▸ Conjunto de exercícios
[1] Segundo o excerto do documento, qual é a tarefa do educador?
[2] Escreva a continuação do excerto do documento a partir da sua última frase.
====== Excerto do documento
Caixa de ferramentas: nela se encontram os objectos necessários para compreender e inventar. Úteis, indispensáveis à sobrevivência. Na caixa de ferramentas encontram-se guardadas desde coisas concretas, como fogo, redes, facas, machados, hortas, bicicletas, computadores, até coisas abstractas, como palavras, operações matemáticas, teorias científicas.

Caixa de brinquedos: nela encontram-se objectos inúteis que, sendo inúteis, são usados pelo prazer e pela alegria que produzem: música, literatura, pintura, dança, brinquedos, jardins, instrumentos musicais, poemas, livros, culinária...

(...)

Terefa do educador: ajudar os discípulos a construir as suas caixas de ferramentas e de brinquedos.
Pergunto se as escolas fazem isso. Talvez seja necessário ver, pensar e inventar uma escola diferente...

Rubem Alves
in Estórias maravilhosas de quem gosta de ensinar, Edições Asa, 2002.

11.10.03

O avesso do mundo

Se começarmos a ver as coisas do avesso, talvez possamos descobrir que, nem sempre o que parece é.

10.10.03

...
============
====== Amostras de dados
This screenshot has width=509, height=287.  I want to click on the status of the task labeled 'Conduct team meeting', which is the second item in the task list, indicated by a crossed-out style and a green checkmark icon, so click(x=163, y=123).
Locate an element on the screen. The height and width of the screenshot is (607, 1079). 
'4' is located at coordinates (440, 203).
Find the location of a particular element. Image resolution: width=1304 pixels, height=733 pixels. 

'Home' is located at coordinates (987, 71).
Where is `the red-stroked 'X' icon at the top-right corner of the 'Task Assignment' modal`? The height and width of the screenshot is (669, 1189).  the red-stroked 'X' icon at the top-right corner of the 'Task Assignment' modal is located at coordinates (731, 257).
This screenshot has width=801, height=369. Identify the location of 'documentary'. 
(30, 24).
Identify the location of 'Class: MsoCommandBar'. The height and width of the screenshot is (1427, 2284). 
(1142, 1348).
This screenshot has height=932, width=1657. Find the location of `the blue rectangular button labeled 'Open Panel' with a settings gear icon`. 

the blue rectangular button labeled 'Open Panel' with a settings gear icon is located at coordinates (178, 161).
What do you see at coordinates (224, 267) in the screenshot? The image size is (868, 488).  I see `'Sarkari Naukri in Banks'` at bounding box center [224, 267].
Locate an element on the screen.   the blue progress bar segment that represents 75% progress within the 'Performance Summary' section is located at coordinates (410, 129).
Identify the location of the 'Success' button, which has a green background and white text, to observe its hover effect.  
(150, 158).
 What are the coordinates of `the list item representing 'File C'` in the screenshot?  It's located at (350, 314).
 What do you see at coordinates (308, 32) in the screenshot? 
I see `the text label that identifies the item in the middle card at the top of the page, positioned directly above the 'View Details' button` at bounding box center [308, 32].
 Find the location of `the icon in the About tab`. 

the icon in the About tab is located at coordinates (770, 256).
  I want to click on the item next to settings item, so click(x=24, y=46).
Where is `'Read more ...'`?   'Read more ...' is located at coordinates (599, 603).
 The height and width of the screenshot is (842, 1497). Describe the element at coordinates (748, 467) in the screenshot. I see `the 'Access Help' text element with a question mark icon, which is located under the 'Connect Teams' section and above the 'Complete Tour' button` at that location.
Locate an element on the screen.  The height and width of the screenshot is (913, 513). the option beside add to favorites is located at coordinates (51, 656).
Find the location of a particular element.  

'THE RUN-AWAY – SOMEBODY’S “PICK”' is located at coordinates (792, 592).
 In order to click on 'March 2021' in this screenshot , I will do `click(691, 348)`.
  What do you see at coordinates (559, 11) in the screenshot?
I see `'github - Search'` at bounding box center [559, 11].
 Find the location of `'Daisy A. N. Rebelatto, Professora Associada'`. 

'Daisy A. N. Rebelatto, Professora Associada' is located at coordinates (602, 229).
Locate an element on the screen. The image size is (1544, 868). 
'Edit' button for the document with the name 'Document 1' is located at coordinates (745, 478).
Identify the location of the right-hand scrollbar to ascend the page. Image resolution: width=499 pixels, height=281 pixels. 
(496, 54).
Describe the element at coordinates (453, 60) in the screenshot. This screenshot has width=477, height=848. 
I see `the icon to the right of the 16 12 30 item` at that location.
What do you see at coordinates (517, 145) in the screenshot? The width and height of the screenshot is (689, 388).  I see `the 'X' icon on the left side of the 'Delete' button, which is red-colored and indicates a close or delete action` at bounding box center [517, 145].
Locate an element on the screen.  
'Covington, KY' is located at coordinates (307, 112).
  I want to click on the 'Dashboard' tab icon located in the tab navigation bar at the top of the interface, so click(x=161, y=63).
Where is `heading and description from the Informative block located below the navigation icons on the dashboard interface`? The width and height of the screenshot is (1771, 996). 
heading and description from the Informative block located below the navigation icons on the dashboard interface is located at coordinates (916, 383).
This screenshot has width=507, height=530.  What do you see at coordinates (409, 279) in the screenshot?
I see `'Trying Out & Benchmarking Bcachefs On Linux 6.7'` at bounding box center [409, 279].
============
▸ Respostas por ordem
[1] Ajudar os discípulos a construir as suas caixas de ferramentas e de brinquedos.

[2]
"São as palavras mais tranquilas que trazem a tempestade. Pensamentos que caminham como pés de pomba - são eles que guiam o mundo."

Nietzsche

...



The three ages of a Woman, Gustav Klimt, 1905


Gosto de pintores que pintam mulheres.




Jeanne Hébuterne, Amedeo Mondigliani, 1919

A ouvir...

Ohh, can't anybody see
We've got a war to fight
Never found our way
Regardless of what they say

How can it feel, this wrong
From this moment
How can it feel, this wrong

Storm in the morning light
I feel
No more can I say
Frozen to myself

I got nobody on my side
And surely that ain't right
And surely that ain't right

Ohh, can't anybody see
We've got a war to fight
Never found our way
Regardless of what they say

How can it feel, this wrong
From this moment
How can it feel, this wrong

How can it feel, this wrong
This moment
How can it feel, this wrong

Ohh, can't anybody see
We've got a war to fight
Never found our way
Regardless of what they say

How can it feel, this wrong
From this moment
How can it feel, this wrong

Portishead, Dummy, 1994

8.10.03

Um passado



2002
.
.
.
Uma casa. Uma família. Os pais e três filhos. O filho mais velho. O meu pai. A minha mãe. Eu. E o que resta...
.
.
.

...

As surpresas são declarações de amizade ou de amor, embrulhadas em sorrisos e afectos.

E eu pergunto-me...
Como pode alguém não gostar de surpresas?

...

Gostava de me fazer pensar menos.

7.10.03

Até tenho vergonha de dizer que...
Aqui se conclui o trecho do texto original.